Pour Christophe Castaner, le secrétaire d'Etat chargé des relations avec le Parlement, le recours aux ordonnances pourrait permettre de "travailler vite et bien" pour sauver la SNCF. Serait-ce la provocation de trop selon vous ?

Bien sûr, travailler vite c'est certain, travailler bien, nous, on en a pas l'assurance. Ce qui est indispensable, c'est qu'aujourd'hui le système de transport public doit faire l'objet d'un débat large. Toutes les parties prenantes doivent être concertées. On ne peut pas soustraire le devenir d'un système de transport qui est une pierre angulaire du système économique aujourd'hui, et qui le sera sans doute encore plus demain, on ne peut pas le soustraire à la concertation, au débat parlementaire notamment. Il y a une volonté d'aller vite, c'est clair. Mais pour ce qui est d'aller bien nous n'en n'avons pas du tout l'assurance. Donc il y a clairement un problème de méthode que nous n'acceptons pas.

Si lundi on nous annonce des ordonnances pour réformer la SNCF, quelle sera la bonne réponse syndicale selon vous ?

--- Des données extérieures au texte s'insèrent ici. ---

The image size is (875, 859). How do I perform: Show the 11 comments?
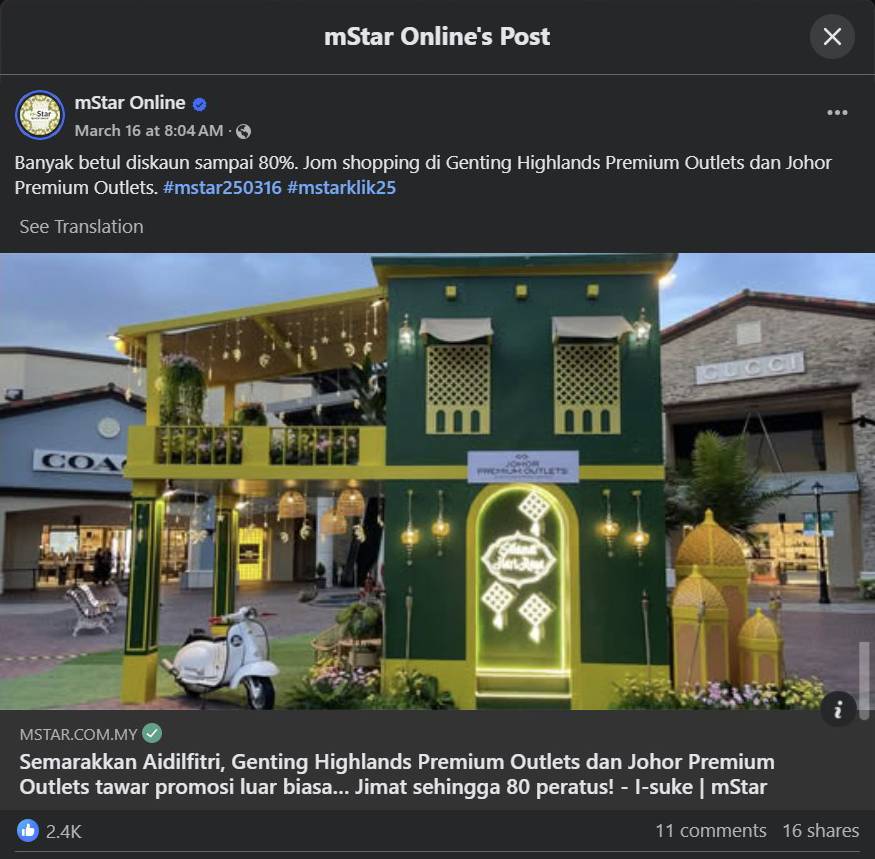[x=711, y=831]
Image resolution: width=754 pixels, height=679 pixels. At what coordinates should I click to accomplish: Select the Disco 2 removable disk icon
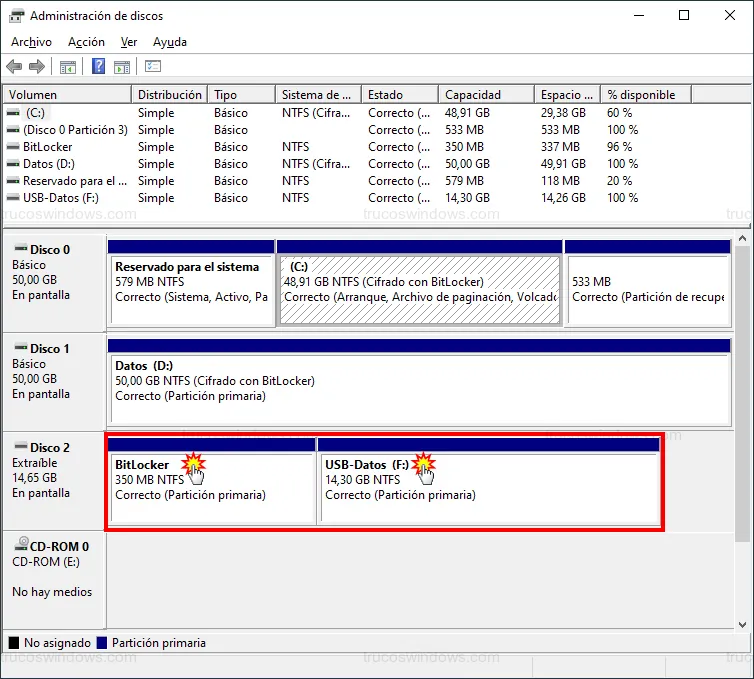(20, 447)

Il faut une réponse forte, et rapide. Cela veut dire une grève reconductible en mars. Pour le moment, c'est conditionné bien sûr à des annonces qui n'ont pas encore été faites. Les autres syndicats se sont positionnés en disant qu'il fallait voir ce que seraient les annonces. Et qu'en fonction de ces annonces, il y avait une action à mener.